If we'll assume that we are running on a slow I/O system (maybe large remote file), in both version of the code, we'll see execution pattern like so:

image

In the sync case, the I/O is done in a blocking fashion, in the async case, we aren't holding up a thread ,but the async version need to do a more complex setup, so it is likely to be somewhat slower.

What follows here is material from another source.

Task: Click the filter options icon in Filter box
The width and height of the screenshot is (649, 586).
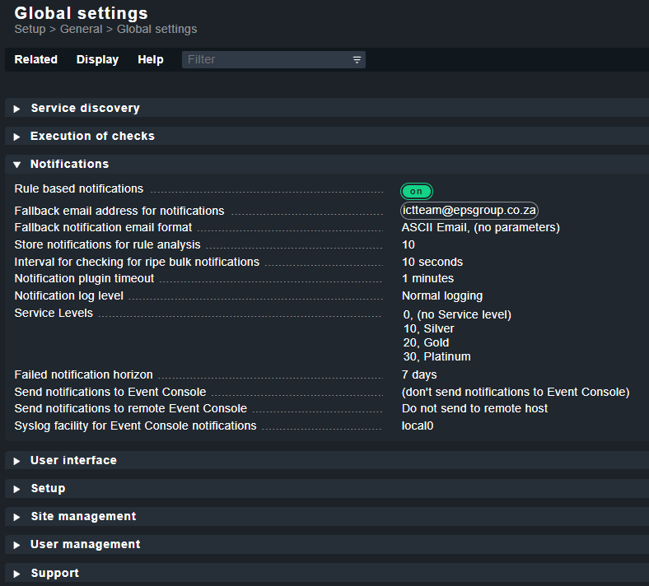Action: pyautogui.click(x=357, y=60)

But the key is, we don't have to write the async version in this manner. Consider the following code:

 public async Task FilterBadWords(string intputFile, string outputFile)
 {
     var badWords = new[] { "opps", "blah", "dang" };

     using (var reader = File.OpenText(intputFile))
     using (var writer = File.AppendText(outputFile))
     {
         var lineTask = reader.ReadLineAsync();
         Task writeTask = Task.CompletedTask;
         while (true)
         {
             var currentLine = await lineTask;
             await writeTask;
             if (currentLine == null)
                 break;
             lineTask = reader.ReadLineAsync();

             bool hasBadWord = false;
             foreach (var word in badWords)
             {
                 if (currentLine.IndexOf(word, StringComparison.OrdinalIgnoreCase) != -1)
                 {
                     hasBadWord = true;
                     break;
                 }
             }

             if(hasBadWord == false)
                 writeTask = writer.WriteLineAsync(currentLine);
         }
     }
 }

The execution pattern of this code is going to be:

image

The key point is that we start async I/O, but we aren't going to await of it immediately. Instead, we are going to do some other work first (processing the current line while we fetch & write the next line).

In other words, when we schedule the next bit of I/O to be done, we aren't going to ask the system to find us some other piece of work to execute, we are the next piece of work to execute.

Nitpicker corner: This code isn't actually likely to have this usage pattern, this code is meant to illustrate a point.